WHAT THE TASK REQUIRES
Only one thing is required: the number of lines in the entries below that contain "icon".
──────── RECORD EXCERPTS
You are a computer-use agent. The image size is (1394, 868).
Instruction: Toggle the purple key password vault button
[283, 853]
────────────────
──────── RECORD EXCERPTS
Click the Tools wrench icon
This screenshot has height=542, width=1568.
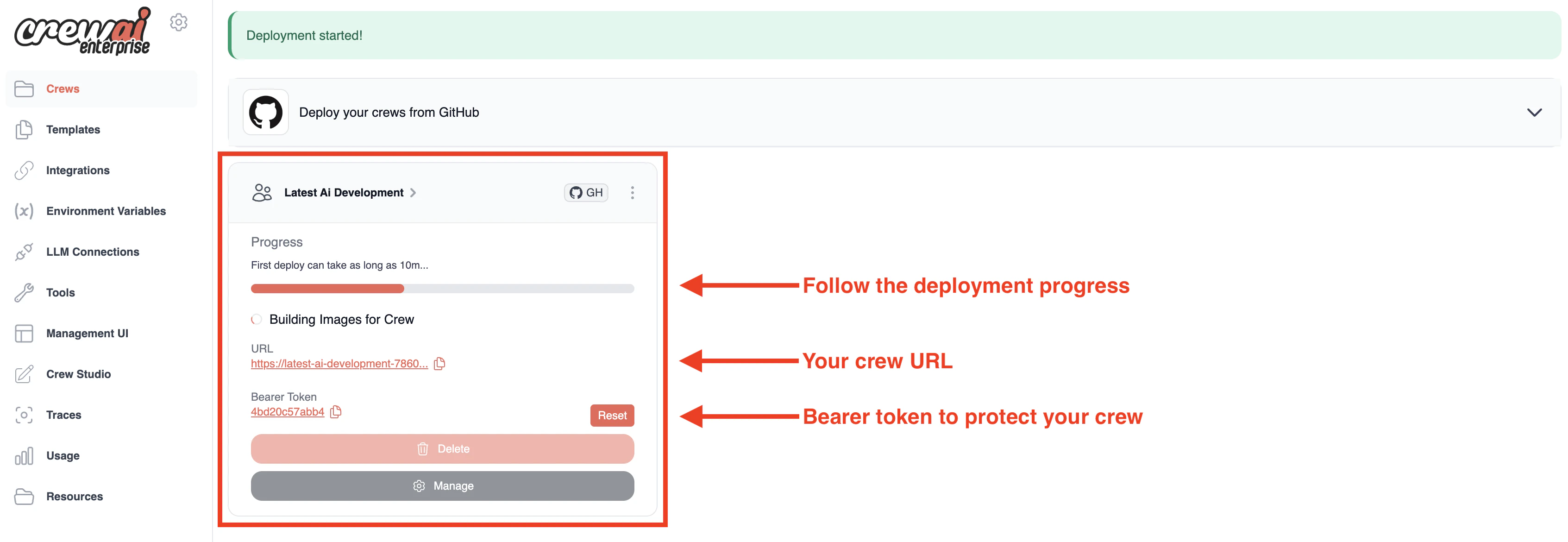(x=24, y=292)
────────────────
──────── RECORD EXCERPTS
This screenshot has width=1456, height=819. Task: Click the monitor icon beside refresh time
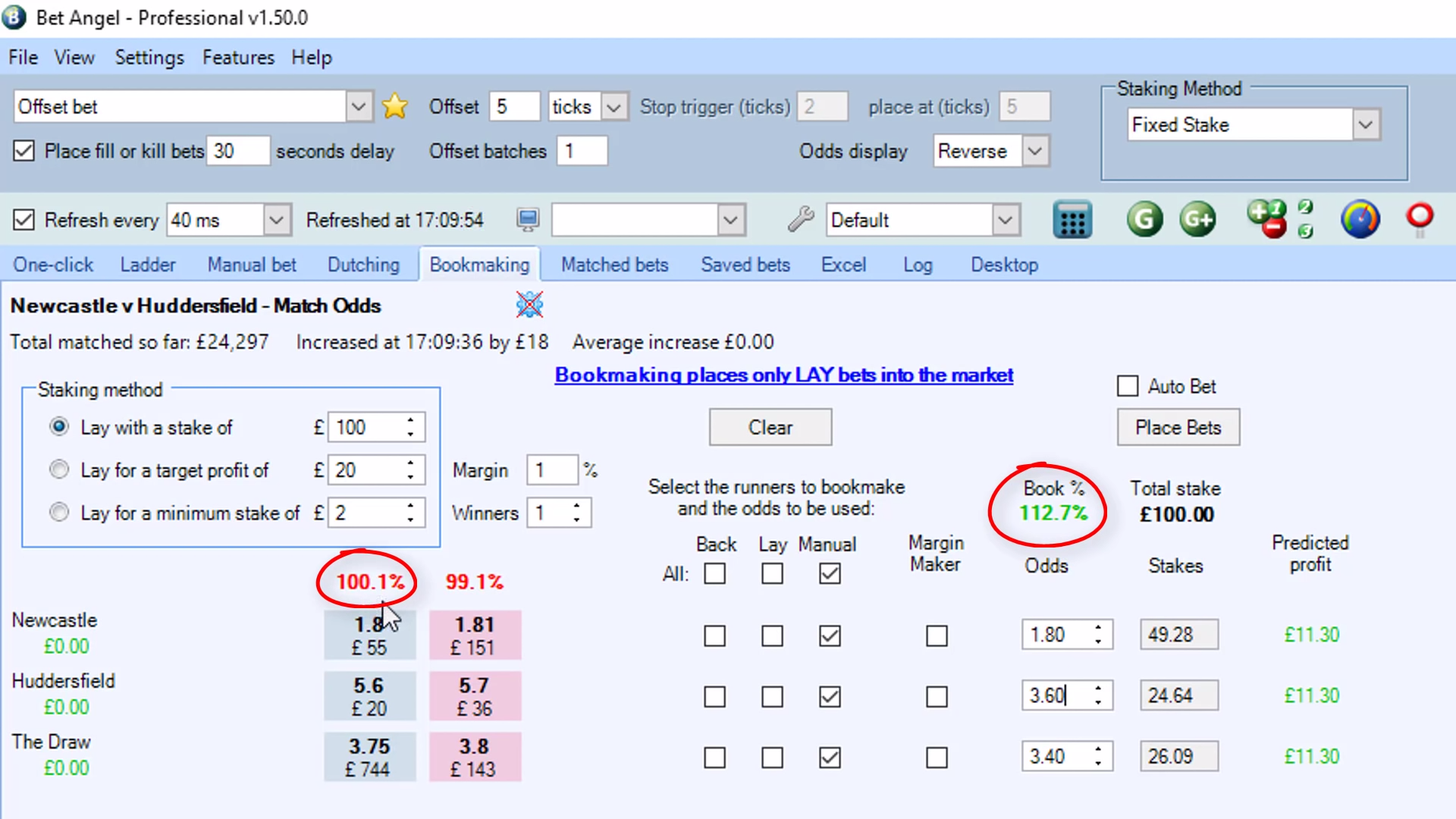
────────────────
WRITTEN REPLY
2